[The problem]:
Rewrite all of the material below, changing every "GUI agent" to "screen agent" and leaving everything else as it is.

-- Start Records shown --

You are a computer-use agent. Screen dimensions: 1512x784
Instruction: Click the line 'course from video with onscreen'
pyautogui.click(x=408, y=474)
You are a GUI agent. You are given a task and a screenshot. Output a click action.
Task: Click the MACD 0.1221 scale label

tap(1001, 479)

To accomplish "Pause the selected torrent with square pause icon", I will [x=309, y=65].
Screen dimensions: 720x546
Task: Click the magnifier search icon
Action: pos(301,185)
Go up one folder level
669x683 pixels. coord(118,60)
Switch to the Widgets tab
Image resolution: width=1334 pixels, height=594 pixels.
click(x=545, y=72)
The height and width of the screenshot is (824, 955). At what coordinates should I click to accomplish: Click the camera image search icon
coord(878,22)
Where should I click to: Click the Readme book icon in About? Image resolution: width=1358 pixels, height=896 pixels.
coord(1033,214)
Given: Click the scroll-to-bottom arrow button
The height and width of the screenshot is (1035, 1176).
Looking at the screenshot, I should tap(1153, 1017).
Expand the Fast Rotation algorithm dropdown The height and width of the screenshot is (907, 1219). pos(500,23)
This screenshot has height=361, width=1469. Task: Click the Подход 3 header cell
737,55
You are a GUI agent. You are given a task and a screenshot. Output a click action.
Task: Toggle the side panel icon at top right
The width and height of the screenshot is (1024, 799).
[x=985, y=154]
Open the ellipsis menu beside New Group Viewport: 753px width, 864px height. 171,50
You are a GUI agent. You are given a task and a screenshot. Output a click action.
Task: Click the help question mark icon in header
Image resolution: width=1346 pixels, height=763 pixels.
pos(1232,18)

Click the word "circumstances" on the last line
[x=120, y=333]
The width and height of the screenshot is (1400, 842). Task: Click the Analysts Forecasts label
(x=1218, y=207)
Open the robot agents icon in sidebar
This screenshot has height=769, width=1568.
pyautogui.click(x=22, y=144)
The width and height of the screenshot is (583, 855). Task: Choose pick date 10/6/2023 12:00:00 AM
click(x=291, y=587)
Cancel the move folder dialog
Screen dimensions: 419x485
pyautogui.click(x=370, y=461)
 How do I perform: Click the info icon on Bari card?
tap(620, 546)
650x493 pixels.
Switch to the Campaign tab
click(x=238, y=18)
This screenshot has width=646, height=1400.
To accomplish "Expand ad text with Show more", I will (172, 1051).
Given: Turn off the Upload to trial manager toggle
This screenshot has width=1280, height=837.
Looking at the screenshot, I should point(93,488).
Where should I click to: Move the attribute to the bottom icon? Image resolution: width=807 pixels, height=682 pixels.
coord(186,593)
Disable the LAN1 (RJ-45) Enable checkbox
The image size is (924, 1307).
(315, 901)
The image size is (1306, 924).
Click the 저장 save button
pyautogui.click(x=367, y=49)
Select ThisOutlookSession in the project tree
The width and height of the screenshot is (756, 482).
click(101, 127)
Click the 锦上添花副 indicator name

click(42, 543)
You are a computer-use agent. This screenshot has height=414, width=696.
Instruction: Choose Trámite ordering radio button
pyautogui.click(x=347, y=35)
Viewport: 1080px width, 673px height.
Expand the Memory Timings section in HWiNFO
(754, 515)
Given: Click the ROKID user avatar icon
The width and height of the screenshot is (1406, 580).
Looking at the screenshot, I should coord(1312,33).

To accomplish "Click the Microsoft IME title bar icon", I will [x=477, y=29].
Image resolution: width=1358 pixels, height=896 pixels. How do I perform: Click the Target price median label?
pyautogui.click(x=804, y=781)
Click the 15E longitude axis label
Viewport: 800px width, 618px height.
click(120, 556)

-- End Records shown --

[Solution to this exercise]:
You are a computer-use agent. Screen dimensions: 1512x784
Instruction: Click the line 'course from video with onscreen'
pyautogui.click(x=408, y=474)
You are a screen agent. You are given a task and a screenshot. Output a click action.
Task: Click the MACD 0.1221 scale label

tap(1001, 479)

To accomplish "Pause the selected torrent with square pause icon", I will [x=309, y=65].
Screen dimensions: 720x546
Task: Click the magnifier search icon
Action: pos(301,185)
Go up one folder level
669x683 pixels. coord(118,60)
Switch to the Widgets tab
Image resolution: width=1334 pixels, height=594 pixels.
click(x=545, y=72)
The height and width of the screenshot is (824, 955). At what coordinates should I click to accomplish: Click the camera image search icon
coord(878,22)
Where should I click to: Click the Readme book icon in About? Image resolution: width=1358 pixels, height=896 pixels.
coord(1033,214)
Given: Click the scroll-to-bottom arrow button
The height and width of the screenshot is (1035, 1176).
Looking at the screenshot, I should tap(1153, 1017).
Expand the Fast Rotation algorithm dropdown The height and width of the screenshot is (907, 1219). pos(500,23)
This screenshot has height=361, width=1469. Task: Click the Подход 3 header cell
737,55
You are a screen agent. You are given a task and a screenshot. Output a click action.
Task: Toggle the side panel icon at top right
The width and height of the screenshot is (1024, 799).
[x=985, y=154]
Open the ellipsis menu beside New Group Viewport: 753px width, 864px height. 171,50
You are a screen agent. You are given a task and a screenshot. Output a click action.
Task: Click the help question mark icon in header
Image resolution: width=1346 pixels, height=763 pixels.
pos(1232,18)

Click the word "circumstances" on the last line
[x=120, y=333]
The width and height of the screenshot is (1400, 842). Task: Click the Analysts Forecasts label
(x=1218, y=207)
Open the robot agents icon in sidebar
This screenshot has height=769, width=1568.
pyautogui.click(x=22, y=144)
The width and height of the screenshot is (583, 855). Task: Choose pick date 10/6/2023 12:00:00 AM
click(x=291, y=587)
Cancel the move folder dialog
Screen dimensions: 419x485
pyautogui.click(x=370, y=461)
 How do I perform: Click the info icon on Bari card?
tap(620, 546)
650x493 pixels.
Switch to the Campaign tab
click(x=238, y=18)
This screenshot has width=646, height=1400.
To accomplish "Expand ad text with Show more", I will (172, 1051).
Given: Turn off the Upload to trial manager toggle
This screenshot has width=1280, height=837.
Looking at the screenshot, I should point(93,488).
Where should I click to: Move the attribute to the bottom icon? Image resolution: width=807 pixels, height=682 pixels.
coord(186,593)
Disable the LAN1 (RJ-45) Enable checkbox
The image size is (924, 1307).
(315, 901)
The image size is (1306, 924).
Click the 저장 save button
pyautogui.click(x=367, y=49)
Select ThisOutlookSession in the project tree
The width and height of the screenshot is (756, 482).
click(101, 127)
Click the 锦上添花副 indicator name

click(42, 543)
You are a computer-use agent. This screenshot has height=414, width=696.
Instruction: Choose Trámite ordering radio button
pyautogui.click(x=347, y=35)
Viewport: 1080px width, 673px height.
Expand the Memory Timings section in HWiNFO
(754, 515)
Given: Click the ROKID user avatar icon
The width and height of the screenshot is (1406, 580).
Looking at the screenshot, I should coord(1312,33).

To accomplish "Click the Microsoft IME title bar icon", I will [x=477, y=29].
Image resolution: width=1358 pixels, height=896 pixels. How do I perform: Click the Target price median label?
pyautogui.click(x=804, y=781)
Click the 15E longitude axis label
Viewport: 800px width, 618px height.
click(120, 556)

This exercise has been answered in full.